Would you write out the entries again, exactly as they are, but without images?

========

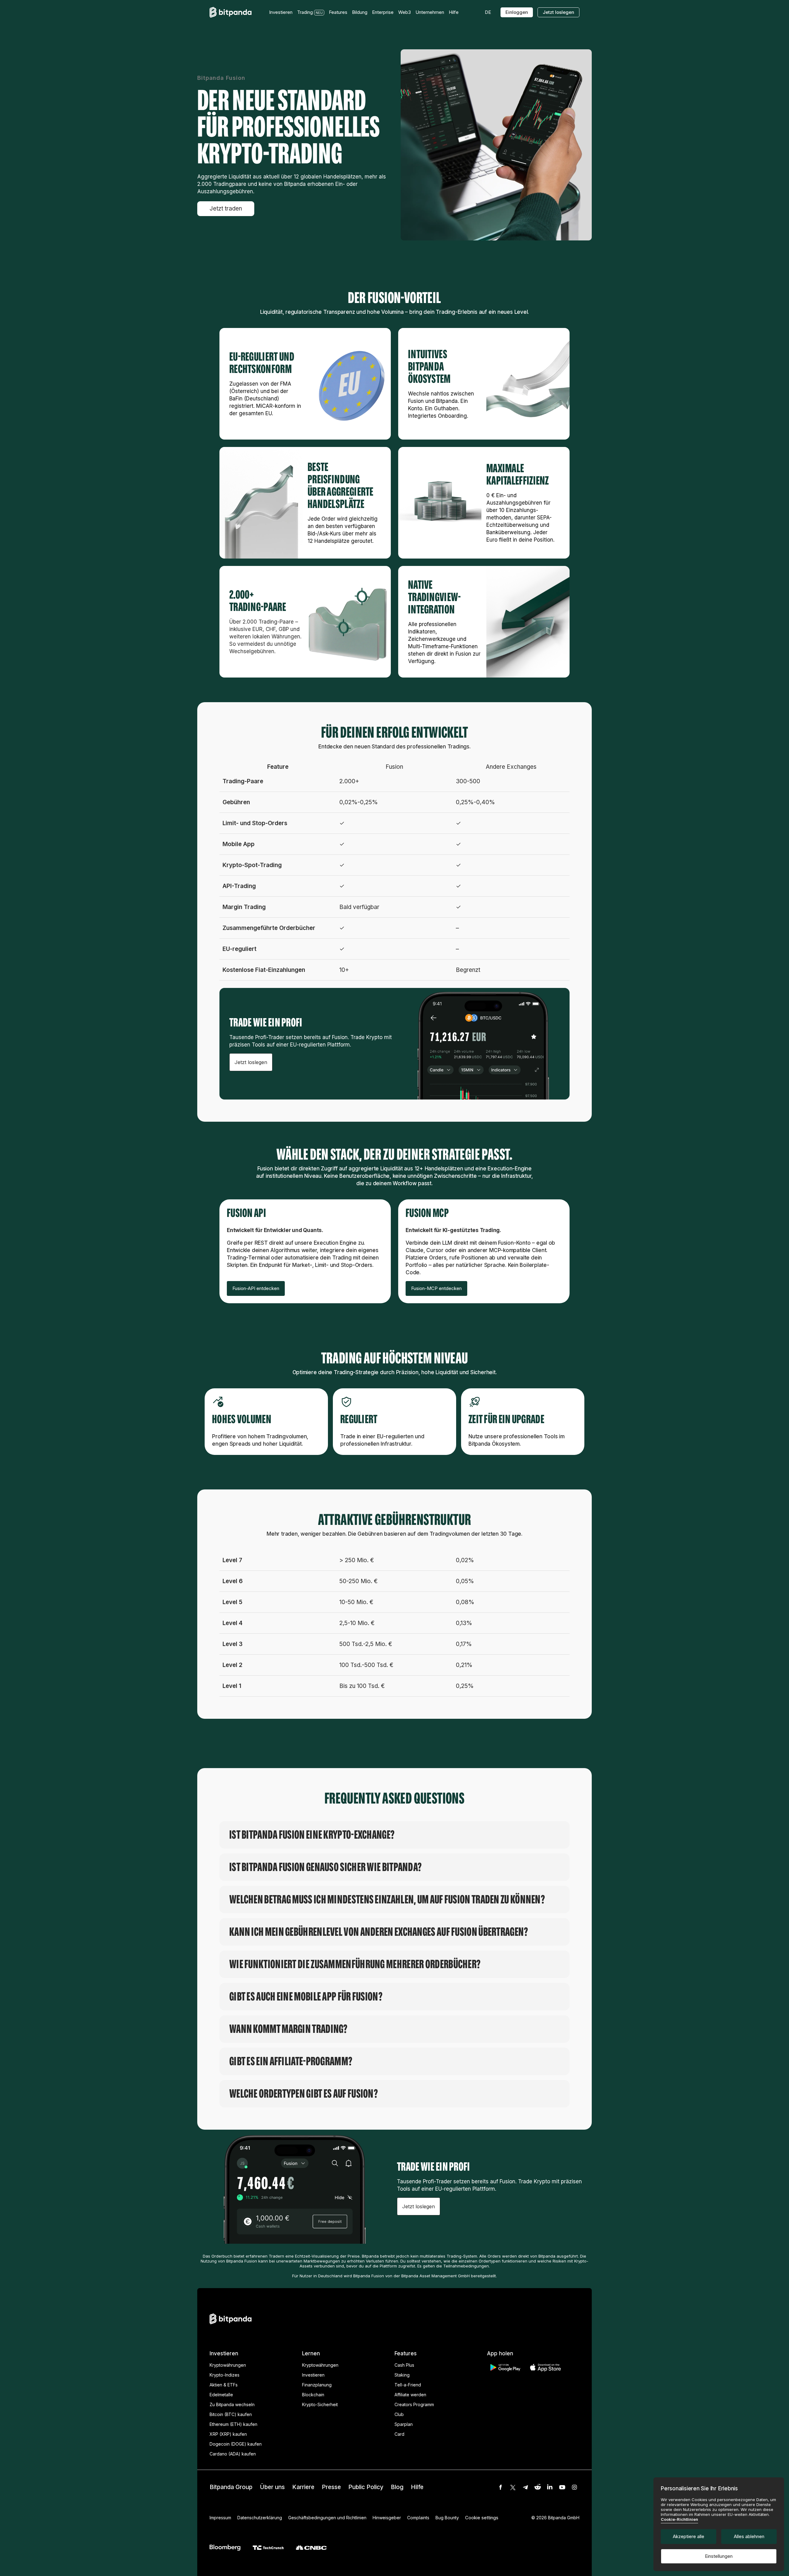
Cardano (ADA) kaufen (233, 2453)
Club (399, 2414)
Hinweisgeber (387, 2517)
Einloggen (516, 12)
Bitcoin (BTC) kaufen (231, 2414)
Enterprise (383, 12)
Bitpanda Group (231, 2487)
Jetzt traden (226, 208)
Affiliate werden (410, 2394)
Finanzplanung (317, 2384)
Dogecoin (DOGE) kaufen (236, 2444)
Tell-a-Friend (407, 2384)
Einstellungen (719, 2556)
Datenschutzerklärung (259, 2517)
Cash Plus (404, 2365)
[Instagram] (574, 2487)
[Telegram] (525, 2487)
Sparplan (403, 2424)
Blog (397, 2487)
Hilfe (417, 2487)
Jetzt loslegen (558, 12)
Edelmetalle (221, 2394)
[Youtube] (562, 2487)
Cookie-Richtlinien (679, 2519)
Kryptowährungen (228, 2365)
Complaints (418, 2517)
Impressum (220, 2517)
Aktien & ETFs (224, 2384)
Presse (331, 2487)
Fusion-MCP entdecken (436, 1288)
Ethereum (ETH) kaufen (233, 2424)
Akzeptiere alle (688, 2536)
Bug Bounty (447, 2517)
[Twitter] (513, 2487)
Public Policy (365, 2487)
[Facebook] (500, 2487)
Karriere (303, 2487)
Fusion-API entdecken (255, 1288)
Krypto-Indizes (224, 2374)
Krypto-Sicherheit (320, 2404)
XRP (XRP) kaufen (228, 2434)
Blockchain (313, 2394)
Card (399, 2434)
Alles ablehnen (749, 2536)
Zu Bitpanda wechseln (232, 2404)
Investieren (313, 2374)
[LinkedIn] (550, 2487)
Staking (402, 2374)
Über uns (272, 2487)
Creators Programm (414, 2404)
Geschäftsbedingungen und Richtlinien (327, 2517)
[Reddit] (537, 2487)
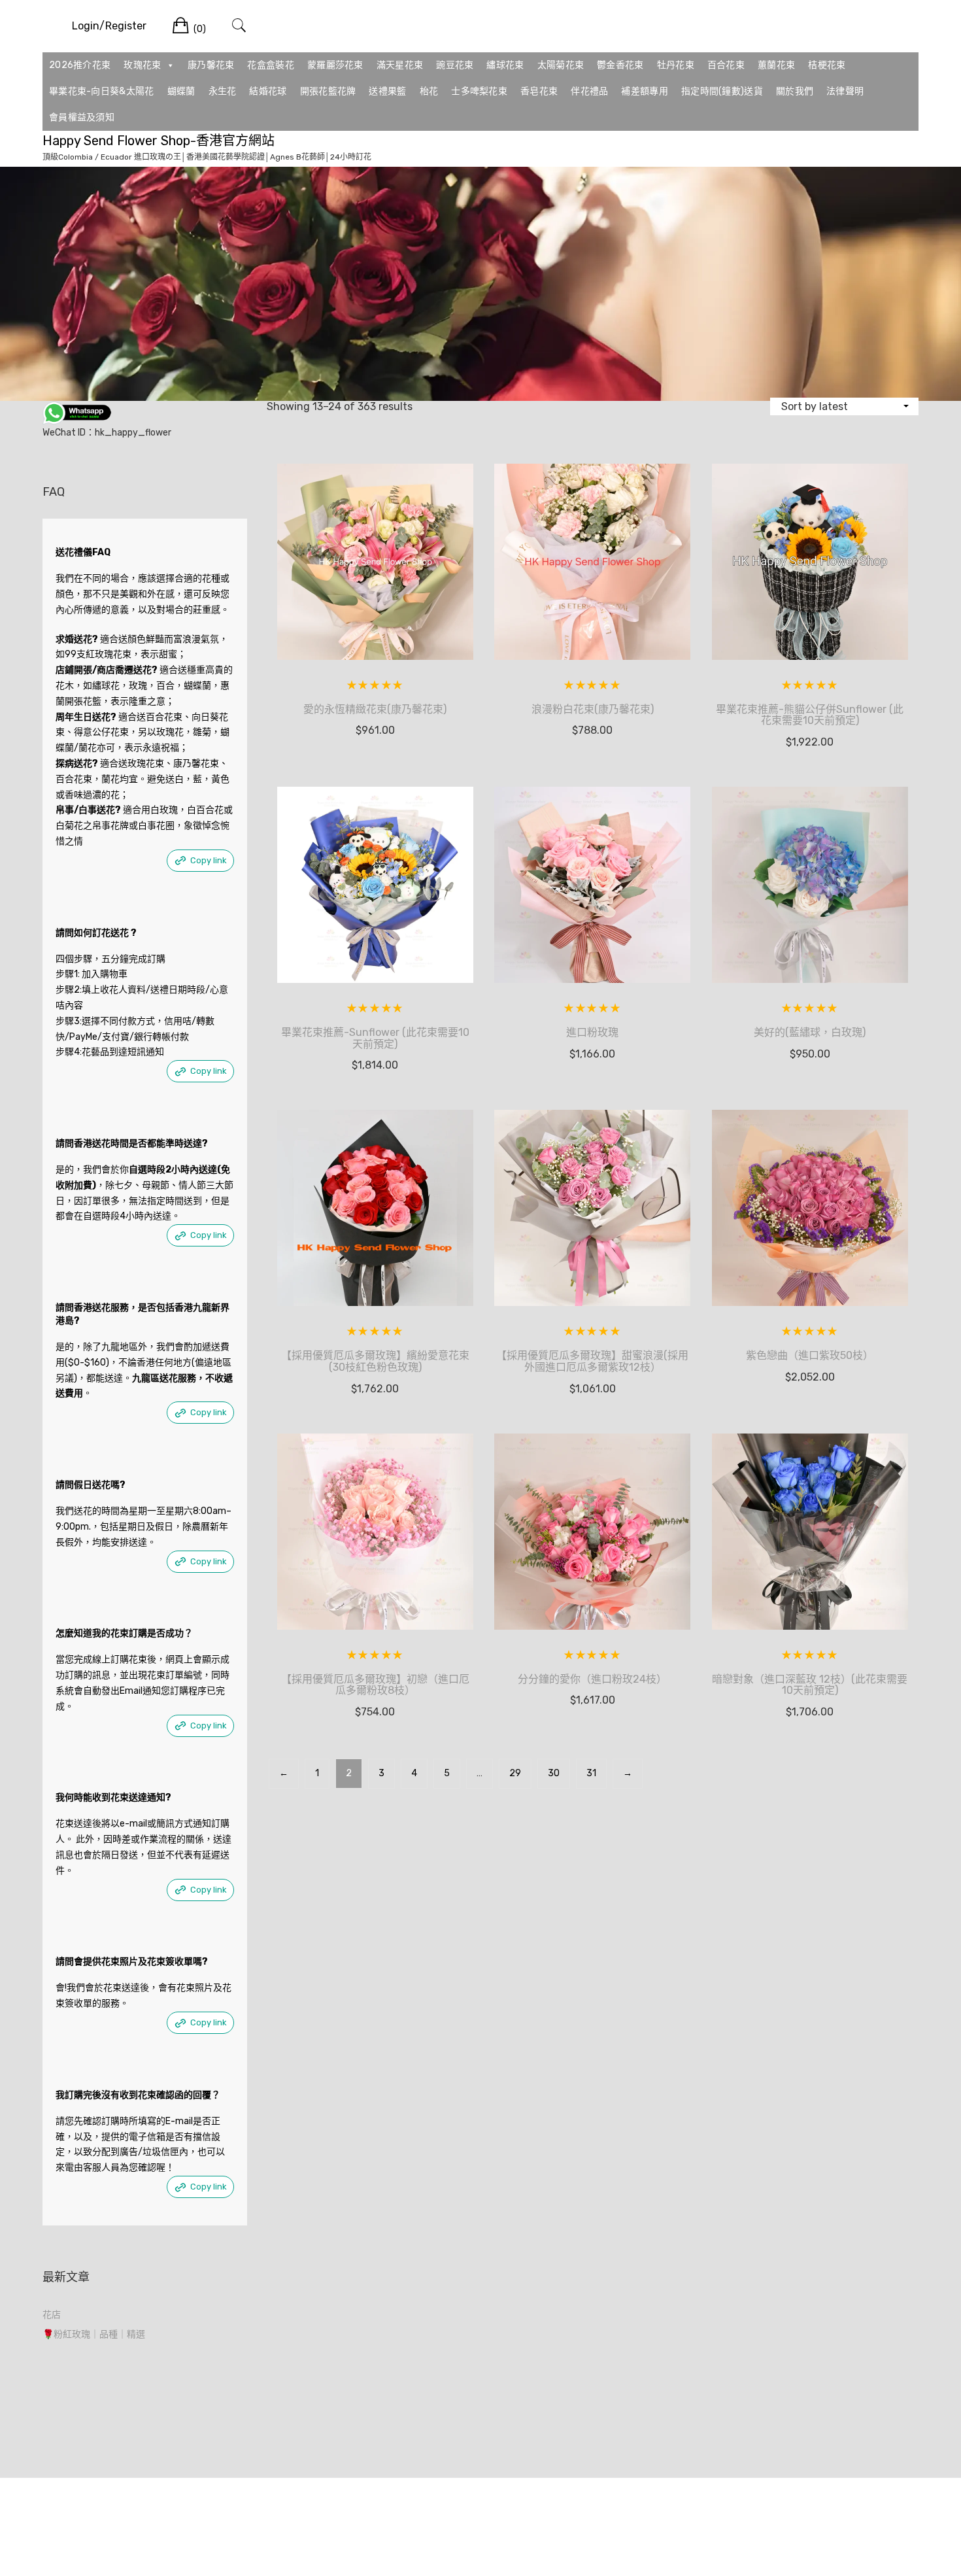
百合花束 (726, 65)
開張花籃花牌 (328, 91)
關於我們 (794, 91)
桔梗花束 (826, 65)
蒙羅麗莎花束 (335, 65)
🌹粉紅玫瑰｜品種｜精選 (93, 2334)
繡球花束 (505, 65)
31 (591, 1773)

========

* _Answer section_
Cardano (ADA) kaufen (233, 2453)
Club (399, 2414)
Hinweisgeber (387, 2517)
Einloggen (516, 12)
Bitcoin (BTC) kaufen (231, 2414)
Enterprise (383, 12)
Bitpanda Group (231, 2487)
Jetzt traden (226, 208)
Affiliate werden (410, 2394)
Finanzplanung (317, 2384)
Dogecoin (DOGE) kaufen (236, 2444)
Tell-a-Friend (407, 2384)
Einstellungen (719, 2556)
Datenschutzerklärung (259, 2517)
Cash Plus (404, 2365)
[Instagram] (574, 2487)
[Telegram] (525, 2487)
Sparplan (403, 2424)
Blog (397, 2487)
Hilfe (417, 2487)
Jetzt loslegen (558, 12)
Edelmetalle (221, 2394)
[Youtube] (562, 2487)
Cookie-Richtlinien (679, 2519)
Kryptowährungen (228, 2365)
Complaints (418, 2517)
Impressum (220, 2517)
Aktien & ETFs (224, 2384)
Presse (331, 2487)
Fusion-MCP entdecken (436, 1288)
Ethereum (ETH) kaufen (233, 2424)
Akzeptiere alle (688, 2536)
Bug Bounty (447, 2517)
[Twitter] (513, 2487)
Public Policy (365, 2487)
[Facebook] (500, 2487)
Karriere (303, 2487)
Fusion-API entdecken (255, 1288)
Krypto-Indizes (224, 2374)
Krypto-Sicherheit (320, 2404)
XRP (XRP) kaufen (228, 2434)
Blockchain (313, 2394)
Card (399, 2434)
Alles ablehnen (749, 2536)
Zu Bitpanda wechseln (232, 2404)
Investieren (313, 2374)
[LinkedIn] (550, 2487)
Staking (402, 2374)
Über uns (272, 2487)
Creators Programm (414, 2404)
Geschäftsbedingungen und Richtlinien (327, 2517)
[Reddit] (537, 2487)
百合花束 (726, 65)
開張花籃花牌 (328, 91)
關於我們 (794, 91)
桔梗花束 (826, 65)
蒙羅麗莎花束 (335, 65)
🌹粉紅玫瑰｜品種｜精選 (93, 2334)
繡球花束 (505, 65)
31 (591, 1773)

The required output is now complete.